Facta Ficta

vitam impendere vero

Nietzsche thinking

[MA-105]

La justice rétributive

Qui a pleinement saisi la théorie de l’irresponsabilité complète ne peut plus ranger sous la catégorie de justice ce que l’on appelle justice des peines et des récompenses: à supposer que la justice consiste à donner à chacun ce qui lui appartient. Car celui qui est puni ne mérite pas la punition; il est seulement employé comme un moyen de détourner dorénavant de certains actes par la terreur; de même celui que l’on récompense ne mérite pas la récompense: le fait est qu’il ne pouvait pas agir autrement qu’il n’a agi. Ainsi la récompense n’a d’autre sens que celui d’un encouragement pour lui et pour d’autres, afin de fournir un motif d’actions futures; l’éloge s’accorde à celui qui court dans la carrière, non à celui qui est au but. Ni peine ni récompense ne sont choses qui reviennent à chacun comme lui appartenant; elles lui sont données par des raisons d’utilité, sans qu’il ait à y prétendre avec justice.
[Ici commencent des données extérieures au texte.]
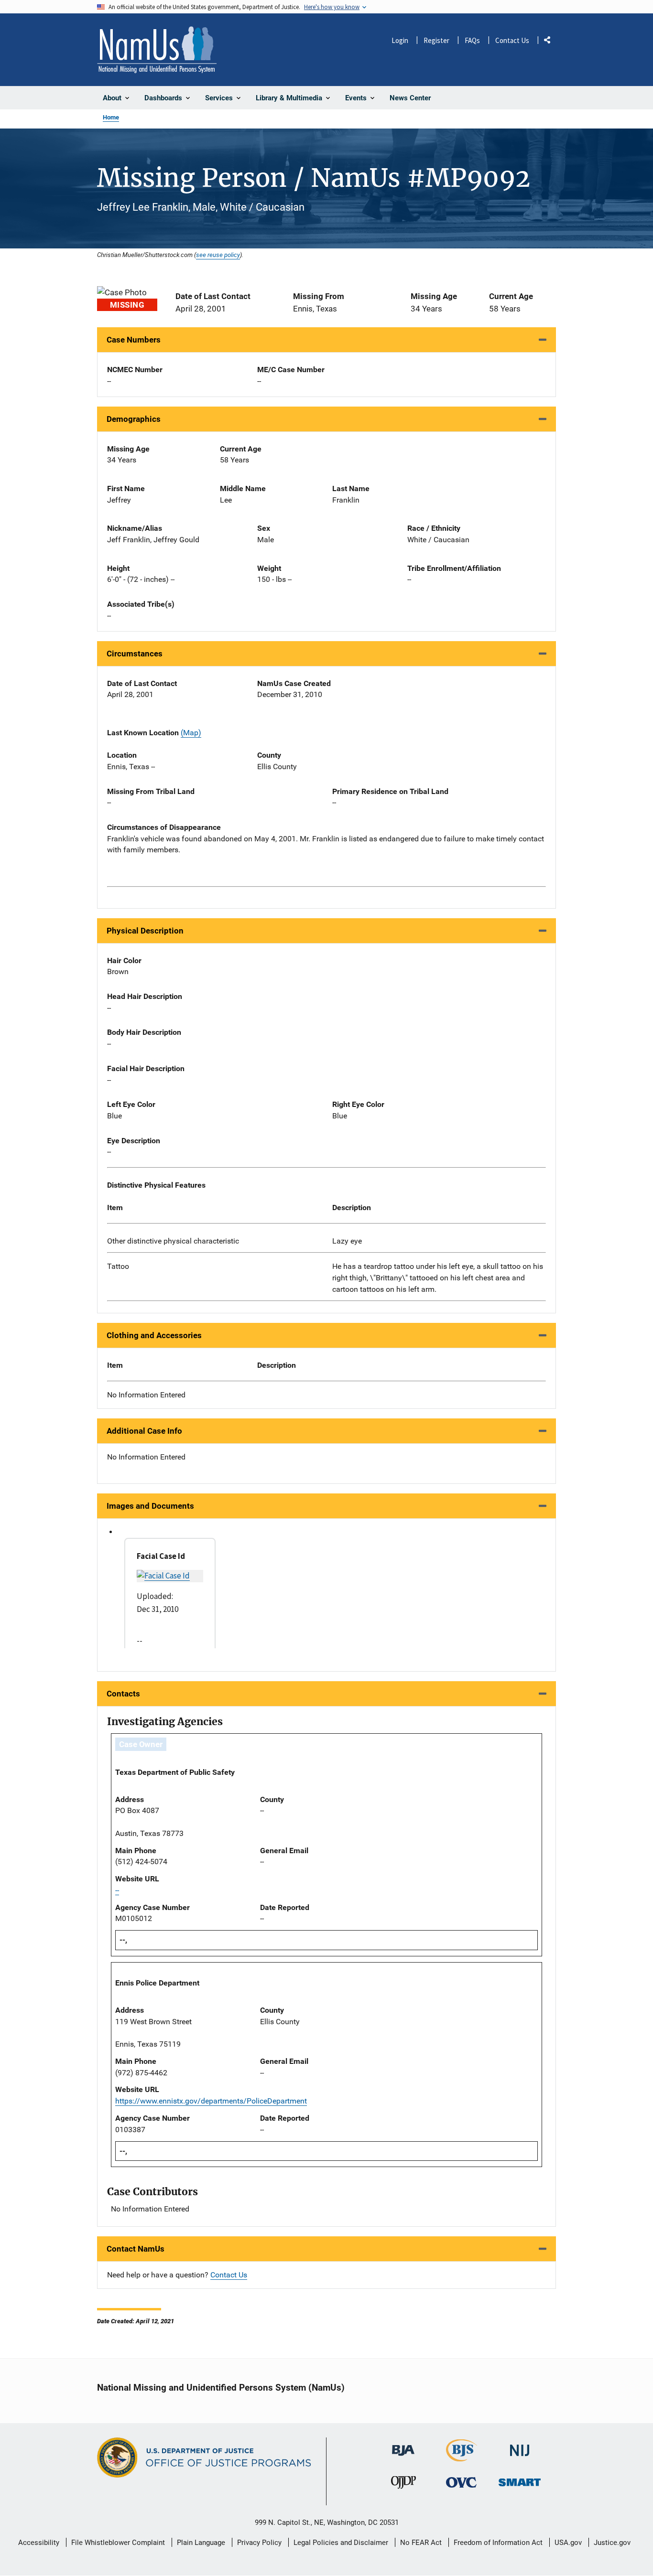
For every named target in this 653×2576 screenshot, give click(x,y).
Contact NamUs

Il faut aussi bien dire: « Le sage ne récompense pas parce qu’il a été bien agi », que l’on a dit: « Le sage ne punit pas parce qu’il a été mal agi, mais pour qu’il ne soit plus mal agi. » Si peine et récompense disparaissaient, il disparaîtrait aussi les motifs les plus puissants qui détournent de certains actes, conduisent à certains actes; l’utilité des hommes en exige le maintien; et étant donné que peine et récompense, que blâme et éloge agissent de la manière la plus sensible sur la vanité, cette même utilité exige aussi le maintien de la vanité.